After a review of the research, it turns out the common formulas used to determine Maximum Heart Rate (MHR) and Target Heart Rates (THR) may not have as much value as once thought. MHR and THR are commonly determined by using the Karvonen Formula which is determined by subtracting your age from the number 220. This number is then used to determine appropriate training ranges (THR) for your heart rate during cardio, by subtracting your resting heart rate from 60-80% of your individual max (MHR).
First off, when referring to Max Heart Rate- The definition of this term is widely misunderstood. It refers to the level at which the heart rate will not continue to elevate, regardless of increase in work performance or training adaptations. This does NOT mean that if your heart rate goes above this level, you are at risk for heart failure, myocardial infarction, etc. Kind of like if your car only has a top speed of 120mph, it won’t go any faster no matter how much harder you stomp on the accelerator…but the ‘top speed’ of the car doesn’t signify the speed at which the car will blow up!
Karvonen, contacted in August of 2000, indicated that he never published the original research of this formula, and recommended researching the work of Dr. Astrand for original research. Astrand then stated that he did not publish any data to derive this formula (1). Astrand’s data was contradictory to the “Karvonen” formula, in that he noted a non-linear decrease in HRmax, as opposed to the 1 beat per year data used for the formula, that Karvonen now denies he even came up with. Original data appears to come from Fox et al., who himself even stated that, “…no single line will adequately represent the data on the apparent decline of maximal heart rate with age…” (2). ASEP researchers state, “Currently, there is no acceptable method to estimate MHR” (3). It turns out, that using the Karvonen Formula one could end up with an error of 15-30bpm for target heart rates.
These formulas are also used to determine VO2max, a method of determining a person’s cardiovascular fitness. ASEP Physiologists agree that if a VO2max concludes more than a 3bpm discrepancy, “…there is no justification for using methods of VO2max estimation that rely on the HRmax prediction formulae” (3). Specific populations need to be taken into account when determining acceptable heart rates (age, gender, training experience, medical conditions, caffeine intake, etc.), and using a standardized formula is irresponsible for cardio workouts.
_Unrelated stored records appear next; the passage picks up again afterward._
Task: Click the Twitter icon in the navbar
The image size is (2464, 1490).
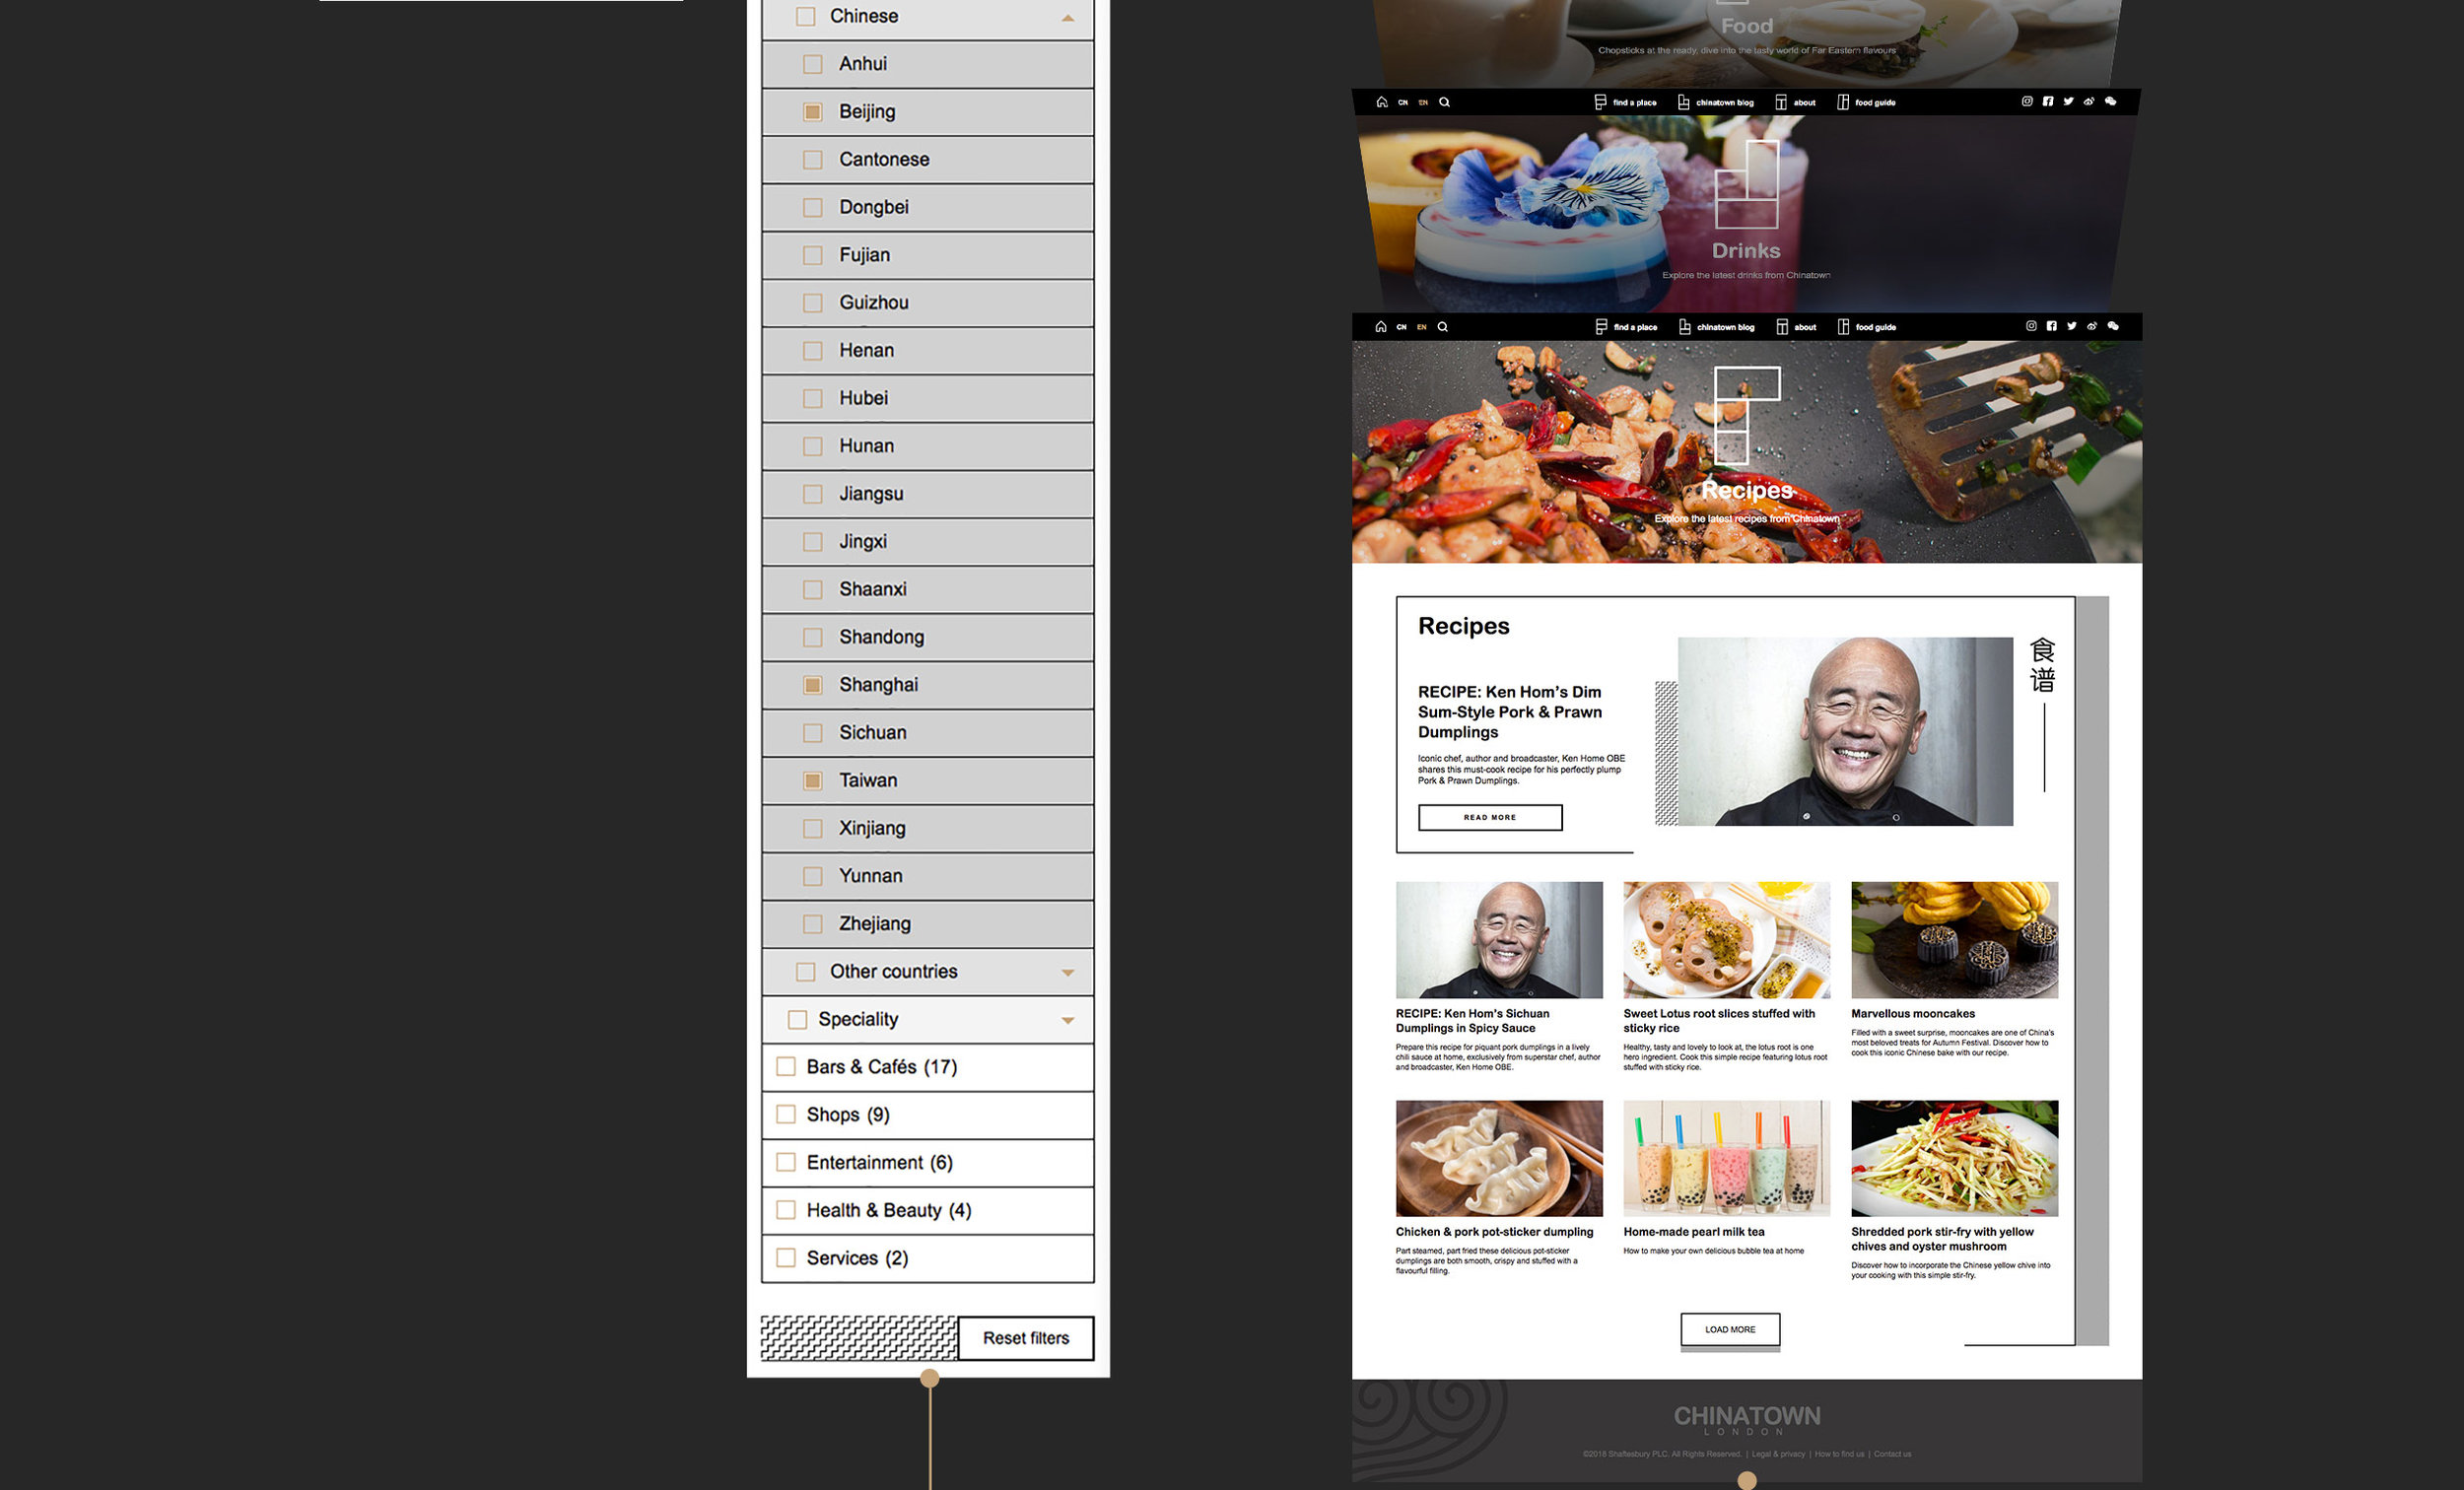Action: click(2072, 326)

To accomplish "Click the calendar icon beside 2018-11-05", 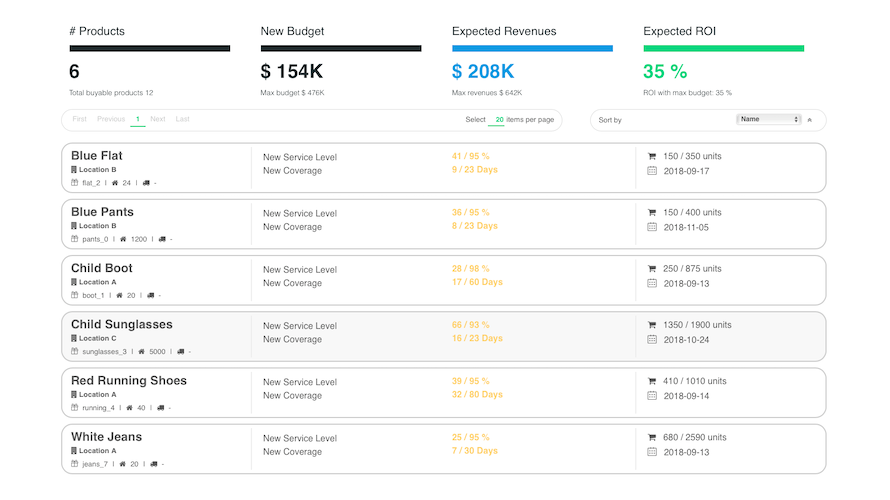I will (x=652, y=227).
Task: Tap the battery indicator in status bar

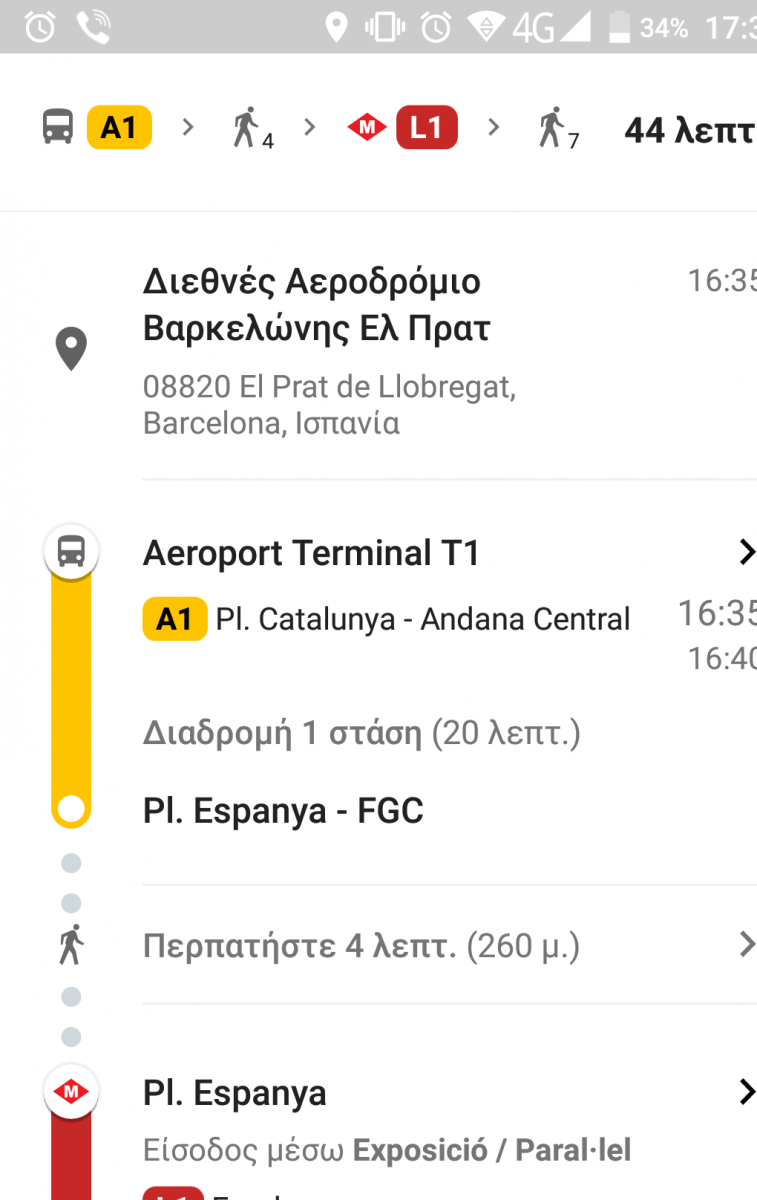Action: coord(619,27)
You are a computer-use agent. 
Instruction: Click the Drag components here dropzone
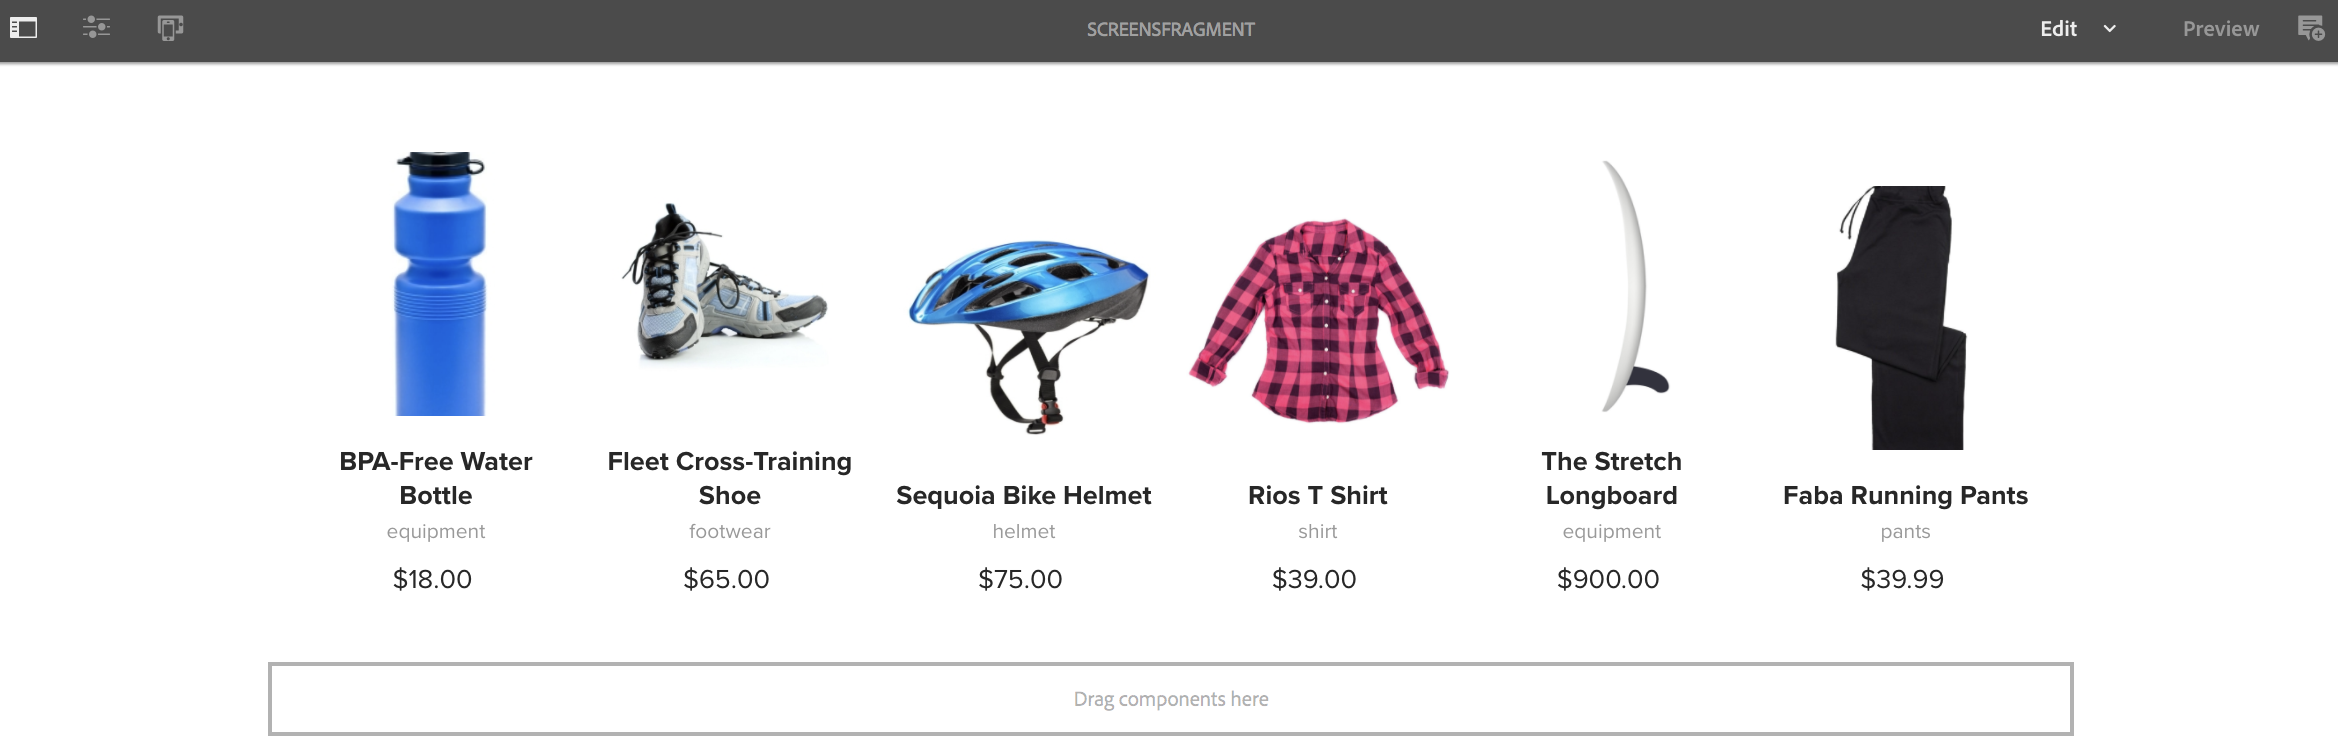point(1171,699)
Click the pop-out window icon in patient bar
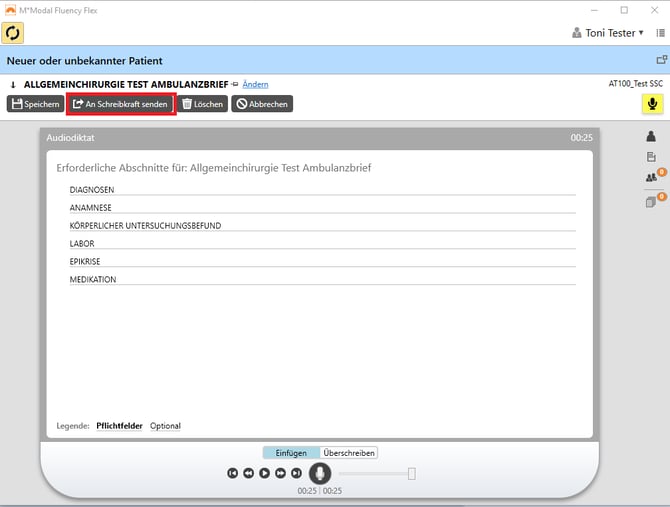This screenshot has width=670, height=507. pyautogui.click(x=661, y=60)

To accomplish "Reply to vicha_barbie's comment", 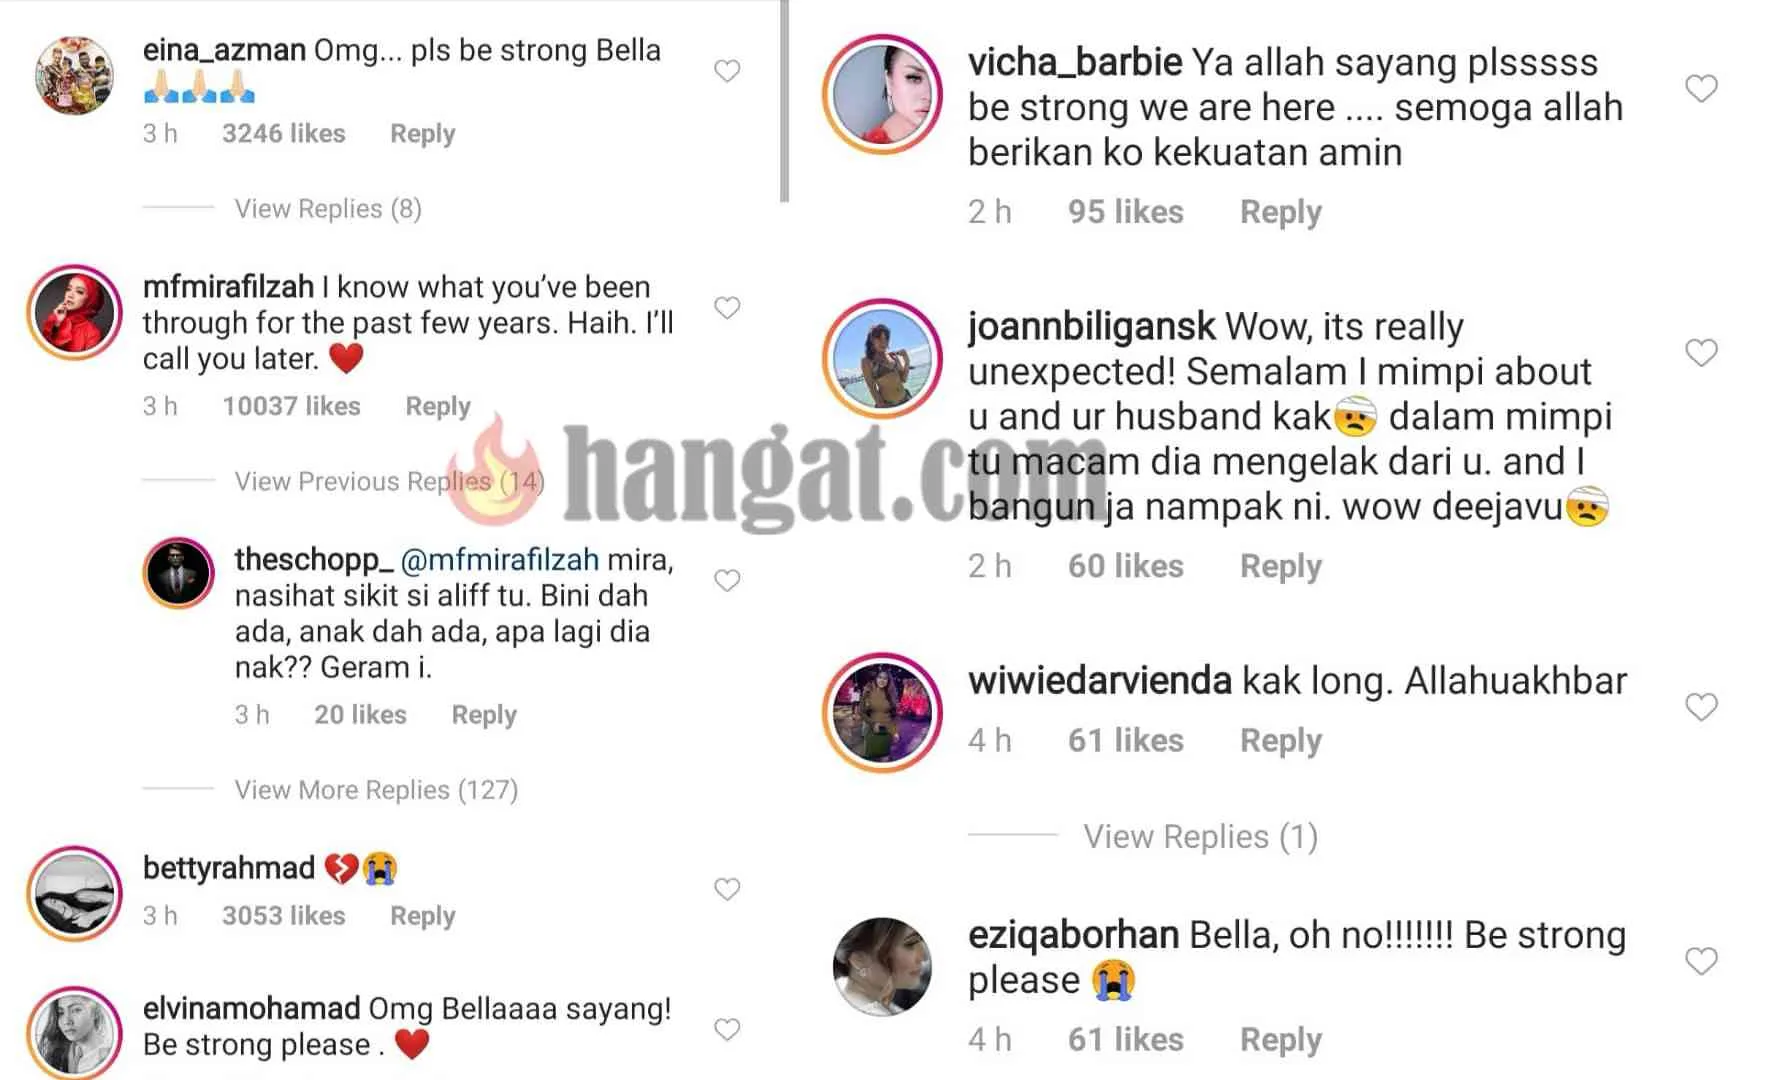I will click(x=1280, y=212).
So what do we do now? Those that have trained under my supervision know I’ve never recommended using heart rate at all to determine workout efficacy or safety. A much simpler method called the Rate of Perceived Exertion (RPE) yields far better results in your cardio workouts, and accounts for all specific population requirements. Use a numbered scale of 6-10, with 6 being a slow walk, and 10 being an all out exertion (this can range from a fast walk up to a full sprint, depending on your fitness level). Choose your RPE and stick to it. If you’re interval training, try to perform bursts at a 9-10, and recoveries at a 7 or 8. If you’re performing a steady state run/bike/elliptical, just stick with a moderate 7-8. Simple and effective. And ‘fat loss zones’ at certain heart rates are extremely outdated, as they don’t take into account EPOC, or the amount of calories burned post exercise in the 6 or so hours following.
1. Wandewalle GP and Havette P. Heart rate, maximal heart rate and pedal rate. J Sports Med 1987;27:205-210.
2. Fox III, S.M. Naughton, J.P. and Haskell, W.L. Physical activity and the prevention of coronary heart disease. Ann Clin Res 1971;3:404-432.
3. ROBERT A. ROBERGS AND ROBERTO LANDWEHR, THE SURPRISING HISTORY OF THE “HRmax=220-age” EQUATION. ISSN 1097-9751, Volume 5 Number 2 May 2002, Official Journal of The American Society of Exercise Physiologists (ASEP).